### Records for the exercise
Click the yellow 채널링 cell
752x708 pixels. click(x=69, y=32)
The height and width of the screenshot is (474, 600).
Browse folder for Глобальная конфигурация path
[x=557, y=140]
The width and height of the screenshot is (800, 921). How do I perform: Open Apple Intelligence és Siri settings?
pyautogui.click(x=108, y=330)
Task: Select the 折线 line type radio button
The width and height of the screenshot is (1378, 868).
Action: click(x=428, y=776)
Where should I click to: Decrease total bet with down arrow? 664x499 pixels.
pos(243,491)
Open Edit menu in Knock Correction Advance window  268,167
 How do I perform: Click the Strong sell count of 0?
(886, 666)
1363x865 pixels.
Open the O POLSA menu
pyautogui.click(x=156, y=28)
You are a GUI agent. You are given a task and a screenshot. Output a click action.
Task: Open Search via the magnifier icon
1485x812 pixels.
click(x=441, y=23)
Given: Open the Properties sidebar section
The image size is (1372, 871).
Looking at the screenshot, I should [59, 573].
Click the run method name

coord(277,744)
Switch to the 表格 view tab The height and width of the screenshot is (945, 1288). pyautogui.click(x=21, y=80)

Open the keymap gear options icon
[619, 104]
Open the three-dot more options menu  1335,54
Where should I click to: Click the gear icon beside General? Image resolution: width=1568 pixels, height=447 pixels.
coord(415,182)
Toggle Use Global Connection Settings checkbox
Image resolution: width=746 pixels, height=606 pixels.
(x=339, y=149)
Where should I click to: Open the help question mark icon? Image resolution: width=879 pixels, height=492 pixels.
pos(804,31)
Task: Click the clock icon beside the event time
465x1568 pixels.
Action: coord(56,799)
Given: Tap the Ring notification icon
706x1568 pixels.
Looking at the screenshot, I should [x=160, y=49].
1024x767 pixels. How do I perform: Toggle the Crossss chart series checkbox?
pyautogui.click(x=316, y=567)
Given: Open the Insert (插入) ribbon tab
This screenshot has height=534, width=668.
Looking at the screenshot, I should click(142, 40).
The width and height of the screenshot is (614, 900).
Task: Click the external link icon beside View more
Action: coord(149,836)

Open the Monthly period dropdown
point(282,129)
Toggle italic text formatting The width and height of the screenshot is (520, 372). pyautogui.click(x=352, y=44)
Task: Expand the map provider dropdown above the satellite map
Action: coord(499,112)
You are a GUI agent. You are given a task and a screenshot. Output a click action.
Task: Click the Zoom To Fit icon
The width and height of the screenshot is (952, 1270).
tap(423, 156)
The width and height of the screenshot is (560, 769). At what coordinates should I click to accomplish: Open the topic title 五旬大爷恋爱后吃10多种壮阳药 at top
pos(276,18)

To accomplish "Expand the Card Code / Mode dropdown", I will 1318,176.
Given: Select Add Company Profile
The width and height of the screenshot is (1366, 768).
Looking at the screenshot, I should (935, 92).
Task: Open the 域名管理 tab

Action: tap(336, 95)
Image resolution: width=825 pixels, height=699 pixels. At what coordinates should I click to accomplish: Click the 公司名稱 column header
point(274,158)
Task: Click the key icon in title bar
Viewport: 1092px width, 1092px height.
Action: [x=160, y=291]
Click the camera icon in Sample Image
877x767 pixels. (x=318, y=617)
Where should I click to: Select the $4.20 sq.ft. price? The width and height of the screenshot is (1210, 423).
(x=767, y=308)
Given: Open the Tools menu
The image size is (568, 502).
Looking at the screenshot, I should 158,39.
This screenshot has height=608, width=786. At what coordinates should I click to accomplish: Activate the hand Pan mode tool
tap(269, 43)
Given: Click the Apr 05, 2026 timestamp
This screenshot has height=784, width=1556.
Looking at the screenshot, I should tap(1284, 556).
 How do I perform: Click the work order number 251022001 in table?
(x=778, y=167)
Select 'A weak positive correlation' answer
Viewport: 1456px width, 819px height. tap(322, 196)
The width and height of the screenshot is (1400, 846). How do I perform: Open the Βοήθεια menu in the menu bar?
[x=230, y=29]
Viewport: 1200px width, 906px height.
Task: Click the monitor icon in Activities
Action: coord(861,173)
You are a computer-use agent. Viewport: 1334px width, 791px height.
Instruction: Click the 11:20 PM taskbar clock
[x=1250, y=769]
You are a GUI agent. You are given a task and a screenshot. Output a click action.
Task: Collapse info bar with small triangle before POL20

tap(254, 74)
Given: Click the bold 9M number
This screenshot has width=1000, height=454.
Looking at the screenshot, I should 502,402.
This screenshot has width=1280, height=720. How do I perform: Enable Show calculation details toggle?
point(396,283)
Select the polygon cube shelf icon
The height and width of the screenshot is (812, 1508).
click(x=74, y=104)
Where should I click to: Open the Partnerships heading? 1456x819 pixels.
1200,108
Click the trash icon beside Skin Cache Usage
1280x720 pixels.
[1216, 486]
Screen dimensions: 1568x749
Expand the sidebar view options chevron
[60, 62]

### Exercise objective
Copy every line of the material above verbatim, without any change.

### Correct output
Click the yellow 채널링 cell
752x708 pixels. click(x=69, y=32)
The height and width of the screenshot is (474, 600).
Browse folder for Глобальная конфигурация path
[x=557, y=140]
The width and height of the screenshot is (800, 921). How do I perform: Open Apple Intelligence és Siri settings?
pyautogui.click(x=108, y=330)
Task: Select the 折线 line type radio button
The width and height of the screenshot is (1378, 868).
Action: click(x=428, y=776)
Where should I click to: Decrease total bet with down arrow? 664x499 pixels.
pos(243,491)
Open Edit menu in Knock Correction Advance window  268,167
 How do I perform: Click the Strong sell count of 0?
(886, 666)
1363x865 pixels.
Open the O POLSA menu
pyautogui.click(x=156, y=28)
You are a GUI agent. You are given a task and a screenshot. Output a click action.
Task: Open Search via the magnifier icon
1485x812 pixels.
click(x=441, y=23)
Given: Open the Properties sidebar section
The image size is (1372, 871).
Looking at the screenshot, I should [59, 573].
Click the run method name

coord(277,744)
Switch to the 表格 view tab The height and width of the screenshot is (945, 1288). pyautogui.click(x=21, y=80)

Open the keymap gear options icon
[619, 104]
Open the three-dot more options menu  1335,54
Where should I click to: Click the gear icon beside General? Image resolution: width=1568 pixels, height=447 pixels.
coord(415,182)
Toggle Use Global Connection Settings checkbox
Image resolution: width=746 pixels, height=606 pixels.
(x=339, y=149)
Where should I click to: Open the help question mark icon? Image resolution: width=879 pixels, height=492 pixels.
pos(804,31)
Task: Click the clock icon beside the event time
465x1568 pixels.
Action: coord(56,799)
Given: Tap the Ring notification icon
706x1568 pixels.
Looking at the screenshot, I should [x=160, y=49].
1024x767 pixels. How do I perform: Toggle the Crossss chart series checkbox?
pyautogui.click(x=316, y=567)
Given: Open the Insert (插入) ribbon tab
This screenshot has height=534, width=668.
Looking at the screenshot, I should click(142, 40).
The width and height of the screenshot is (614, 900).
Task: Click the external link icon beside View more
Action: coord(149,836)

Open the Monthly period dropdown
point(282,129)
Toggle italic text formatting The width and height of the screenshot is (520, 372). pyautogui.click(x=352, y=44)
Task: Expand the map provider dropdown above the satellite map
Action: coord(499,112)
You are a GUI agent. You are given a task and a screenshot. Output a click action.
Task: Click the Zoom To Fit icon
The width and height of the screenshot is (952, 1270).
tap(423, 156)
The width and height of the screenshot is (560, 769). At what coordinates should I click to accomplish: Open the topic title 五旬大爷恋爱后吃10多种壮阳药 at top
pos(276,18)

To accomplish "Expand the Card Code / Mode dropdown", I will 1318,176.
Given: Select Add Company Profile
The width and height of the screenshot is (1366, 768).
Looking at the screenshot, I should (935, 92).
Task: Open the 域名管理 tab

Action: tap(336, 95)
Image resolution: width=825 pixels, height=699 pixels. At what coordinates should I click to accomplish: Click the 公司名稱 column header
point(274,158)
Task: Click the key icon in title bar
Viewport: 1092px width, 1092px height.
Action: [x=160, y=291]
Click the camera icon in Sample Image
877x767 pixels. (x=318, y=617)
Where should I click to: Select the $4.20 sq.ft. price? The width and height of the screenshot is (1210, 423).
(x=767, y=308)
Given: Open the Tools menu
The image size is (568, 502).
Looking at the screenshot, I should 158,39.
This screenshot has height=608, width=786. At what coordinates should I click to accomplish: Activate the hand Pan mode tool
tap(269, 43)
Given: Click the Apr 05, 2026 timestamp
This screenshot has height=784, width=1556.
Looking at the screenshot, I should tap(1284, 556).
 How do I perform: Click the work order number 251022001 in table?
(x=778, y=167)
Select 'A weak positive correlation' answer
Viewport: 1456px width, 819px height. tap(322, 196)
The width and height of the screenshot is (1400, 846). How do I perform: Open the Βοήθεια menu in the menu bar?
[x=230, y=29]
Viewport: 1200px width, 906px height.
Task: Click the monitor icon in Activities
Action: coord(861,173)
You are a computer-use agent. Viewport: 1334px width, 791px height.
Instruction: Click the 11:20 PM taskbar clock
[x=1250, y=769]
You are a GUI agent. You are given a task and a screenshot. Output a click action.
Task: Collapse info bar with small triangle before POL20

tap(254, 74)
Given: Click the bold 9M number
This screenshot has width=1000, height=454.
Looking at the screenshot, I should 502,402.
This screenshot has width=1280, height=720. How do I perform: Enable Show calculation details toggle?
point(396,283)
Select the polygon cube shelf icon
The height and width of the screenshot is (812, 1508).
click(x=74, y=104)
Where should I click to: Open the Partnerships heading? 1456x819 pixels.
1200,108
Click the trash icon beside Skin Cache Usage
1280x720 pixels.
[1216, 486]
Screen dimensions: 1568x749
Expand the sidebar view options chevron
[60, 62]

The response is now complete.